■ SEGMEN DOKUMEN
============================================================

Para pemimpin Hamas menyetujui gencatan senjata, untuk menyingkirkan sementara konflik dengan Israel. Hamas menyadari bahwa Israel lebih dekat dari sebelumnya untuk meluncurkan operasi militer besar yang dapat mengakhiri kepemimpinan Hamas selama 11 tahun di Jalur Gaza. Prioritas utama Hamas saat ini adalah untuk tetap berkuasa, sambil menjaga konflik dengan Israel setenang mungkin.
Baca Juga: Erdogan: ‘Hamas Bukan Kelompok Teroris!’
Oleh: Khaled Abu Toameh (The Jerusalem Post)
Kejadian dalam beberapa bulan terakhir di sepanjang perbatasan antara Israel dan Jalur Gaza menunjukkan bahwa strategi Hamas adalah untuk menjaga agar konflik terus berlangsung, dan dengan demikian menjaga fokus perhatian internasional—sementara juga menjaga agar konflik tidak menjadi perang langsung.
Untuk pertama kalinya dalam beberapa minggu, dampak serangan penembak jitu yang menewaskan Brigade Givati Sersan Aviv Levi pada Jumat (20/7), memicu para pemimpin Hamas untuk menyadari bahwa Israel lebih dekat dari sebelumnya untuk meluncurkan operasi militer besar yang dapat mengakhiri kepemimpinan mereka selama 11 tahun di Jalur Gaza.
Inilah mengapa Hamas cepat menerima gencatan senjata dengan Israel yang diperantarai oleh Mesir dan PBB. Serangan besar-besaran Pasukan Pertahanan Israel (IDF) terhadap banyak sasaran Hamas di Jalur Gaza, meyakinkan para pemimpin Hamas bahwa Israel telah kehabisan kesabaran dan bertekad untuk mengakhiri serangan terhadap warga sipil dan tentara Israel.
Meskipun sumber-sumber Gaza bersikeras bahwa serangan penembak jitu adalah “inisiatif lokal” oleh beberapa anggota sayap bersenjata gerakan tersebut, namun Brigade Izzadin al-Qassam, Hamas, dan faksi lainnya menggambarkannya sebagai sebuah “pencapaian.”

============================================================

■ BAGIAN DATA
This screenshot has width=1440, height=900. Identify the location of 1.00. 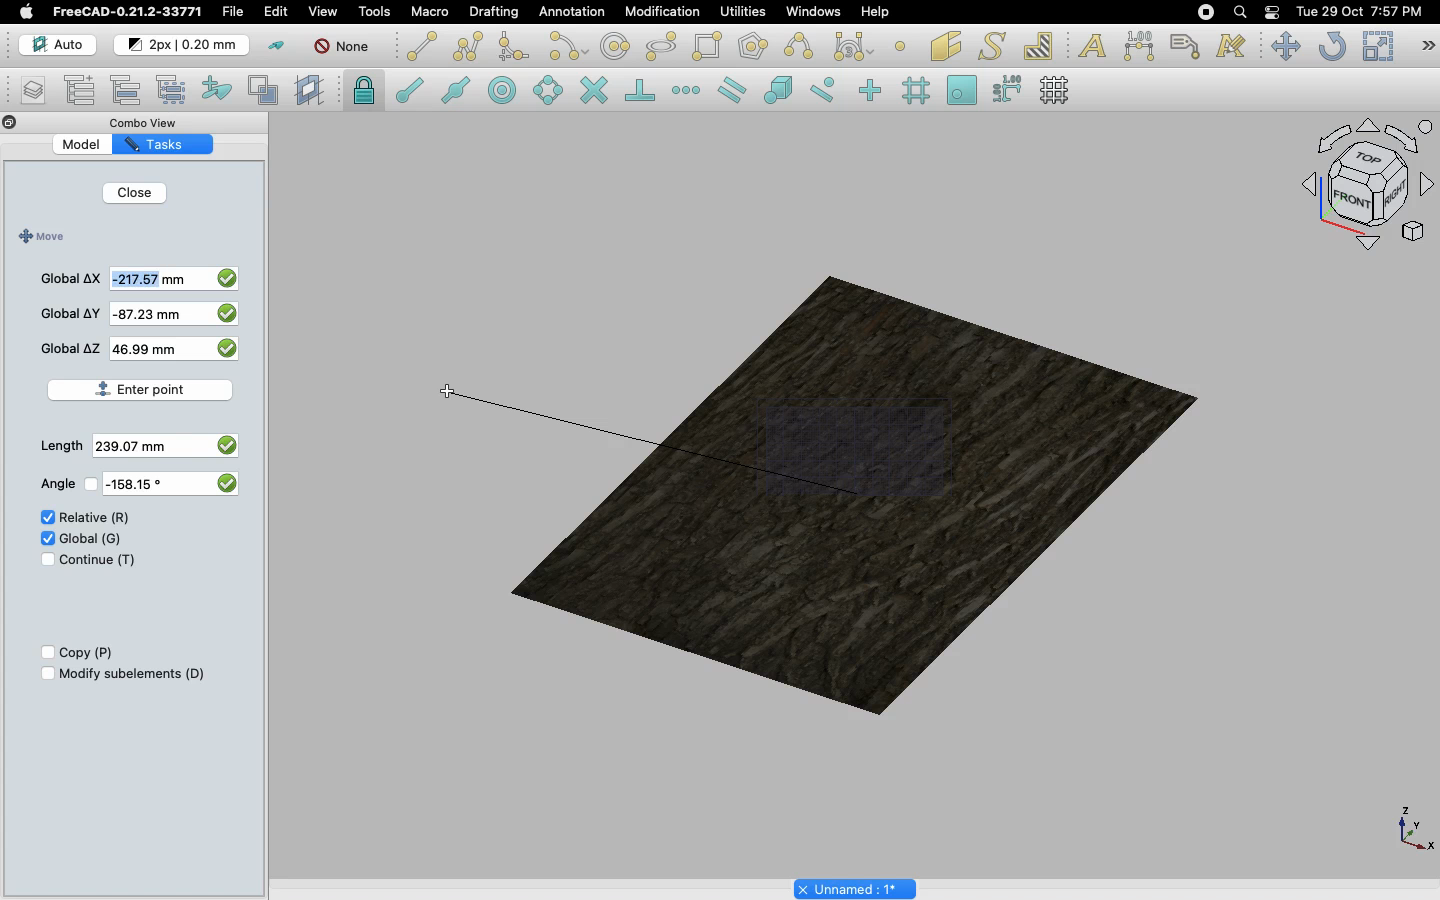
(145, 314).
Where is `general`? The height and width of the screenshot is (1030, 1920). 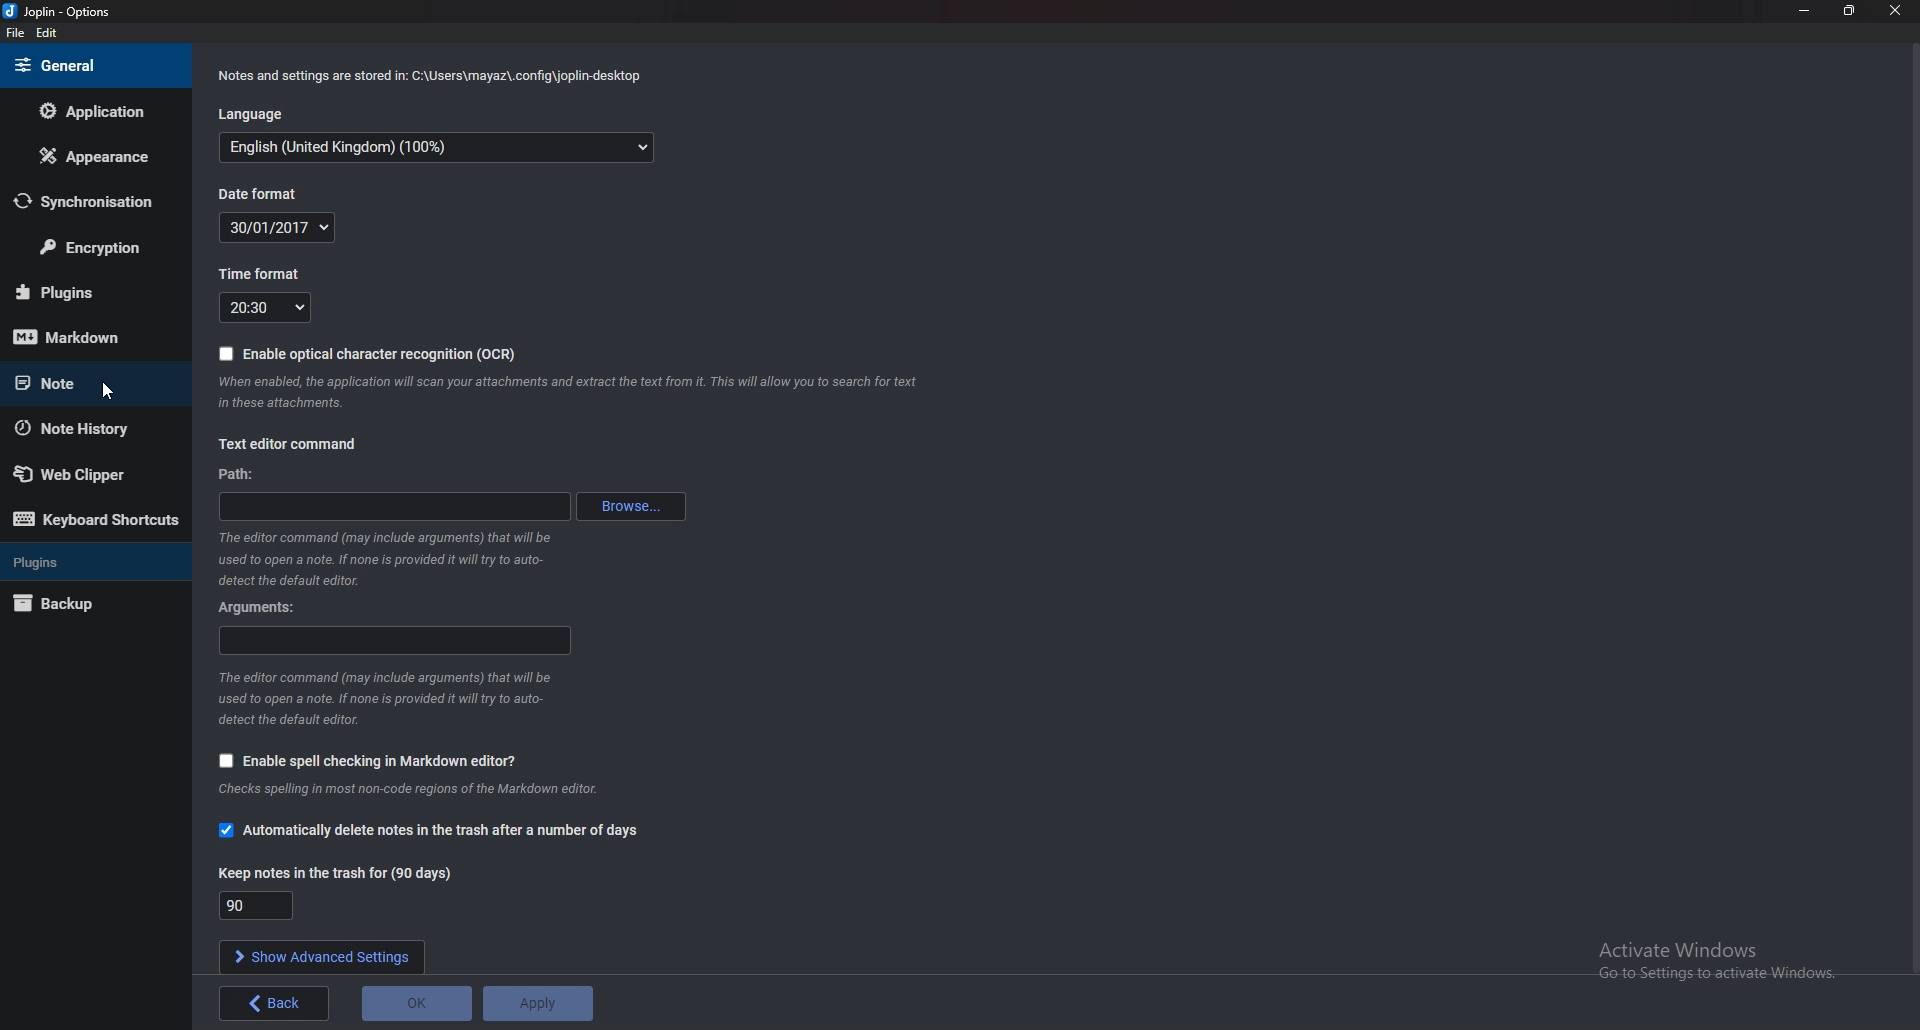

============================================================

■ INSTRUKSI TUGAS
Tulis ulang bagian segmen dokumen yang diawali kata-kata berisi "Baca Juga: Erdogan: ‘Hamas" dan berakhir pada "menjadi perang langsung.", dengan mengganti "perbatasan" menjadi "garis batas". Baris-baris data ini tidak berhubungan dengan segmen dokumen.

■ HASIL TUGAS
Baca Juga: Erdogan: ‘Hamas Bukan Kelompok Teroris!’
Oleh: Khaled Abu Toameh (The Jerusalem Post)
Kejadian dalam beberapa bulan terakhir di sepanjang garis batas antara Israel dan Jalur Gaza menunjukkan bahwa strategi Hamas adalah untuk menjaga agar konflik terus berlangsung, dan dengan demikian menjaga fokus perhatian internasional—sementara juga menjaga agar konflik tidak menjadi perang langsung.